A small-molecule Nrf1 and Nrf2 activator mitigates polyglutamine toxicity in spinal and bulbar muscular atrophy

• Published in: Human molecular genetics Vol. 25; no. 10; pp. 1979 - 1989
• Main Authors: Bott, Laura C, Badders, Nisha M, Chen, Ke-Lian, Harmison, George G, Bautista, Elaine, Shih, Charles C-Y, Katsuno, Masahisa, Sobue, Gen, Taylor, J Paul, Dantuma, Nico P, Fischbeck, Kenneth H, Rinaldi, Carlo
• Format: Journal Article
• Language: English
• Published: England Oxford University Press 15.05.2016
• Subjects: Animals; Bulbo-Spinal Atrophy, X-Linked - drug therapy; Bulbo-Spinal Atrophy, X-Linked - genetics; Bulbo-Spinal Atrophy, X-Linked - pathology; Curcumin - administration & dosage; Curcumin - analogs & derivatives; Curcumin - chemistry; Disease Models, Animal; DNA-Binding Proteins - genetics; Drosophila melanogaster - genetics; Drosophila Proteins - genetics; Gene Knockdown Techniques; Heat Shock Transcription Factors; Humans; Medicin och hälsovetenskap; Mice; Muscular Disorders, Atrophic - drug therapy; Muscular Disorders, Atrophic - genetics; Muscular Disorders, Atrophic - pathology; NF-E2-Related Factor 1 - genetics; NF-E2-Related Factor 2 - genetics; Oxidative Stress - drug effects; Peptides - genetics; Proteasome Endopeptidase Complex - drug effects; Protein Aggregation, Pathological - genetics; Protein Folding - drug effects; Receptors, Androgen - genetics; Signal Transduction - drug effects; Small Molecule Libraries - administration & dosage; Transcription Factors - genetics; Trinucleotide Repeat Expansion - genetics
• ISSN: 0964-6906; 1460-2083; 1460-2083
• DOI: 10.1093/hmg/ddw073

Spinal and bulbar muscular atrophy (SBMA, also known as Kennedy's disease) is one of nine neurodegenerative disorders that are caused by expansion of polyglutamine-encoding CAG repeats.

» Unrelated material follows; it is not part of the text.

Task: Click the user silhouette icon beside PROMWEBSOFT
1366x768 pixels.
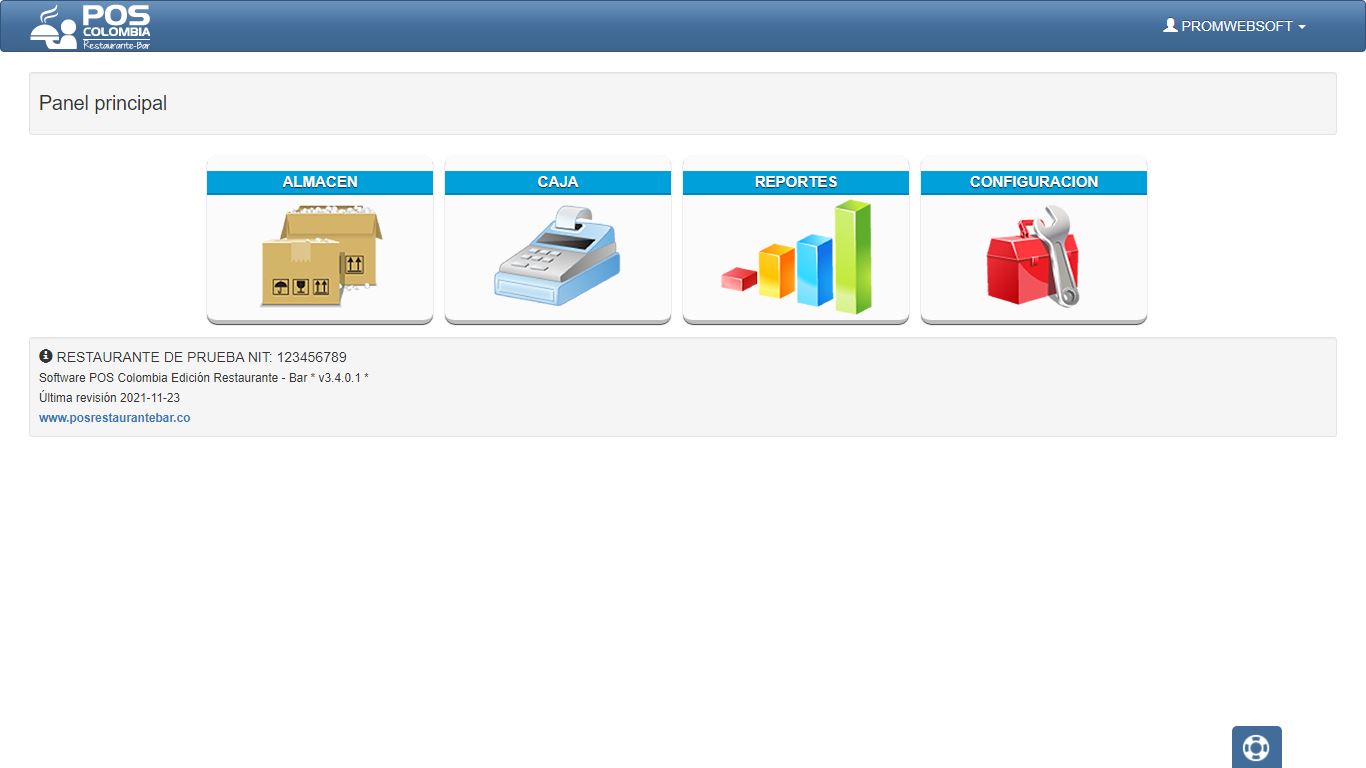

Intracellular accumulation of abnormal proteins in these diseases, a pathological hallmark, is associated with defects in protein homeostasis. Enhancement of the cellular proteostasis capacity with small molecules has therefore emerged as a promising approach to treatment. Here, we characterize a novel curcumin analog, ASC-JM17, as an activator of central pathways controlling protein folding, degradation and oxidative stress resistance. ASC-JM17 acts on Nrf1, Nrf2 and Hsf1 to increase the expression of proteasome subunits, antioxidant enzymes and molecular chaperones. We show that ASC-JM17 ameliorates toxicity of the mutant androgen receptor (AR) responsible for SBMA in cell, fly and mouse models. Knockdown of the Drosophila Nrf1 and Nrf2 ortholog cap 'n' collar isoform-C, but not Hsf1, blocks the protective effect of ASC-JM17 on mutant AR-induced eye degeneration in flies. Our observations indicate that activation of the Nrf1/Nrf2 pathway is a viable option for pharmacological intervention in SBMA and potentially other polyglutamine diseases.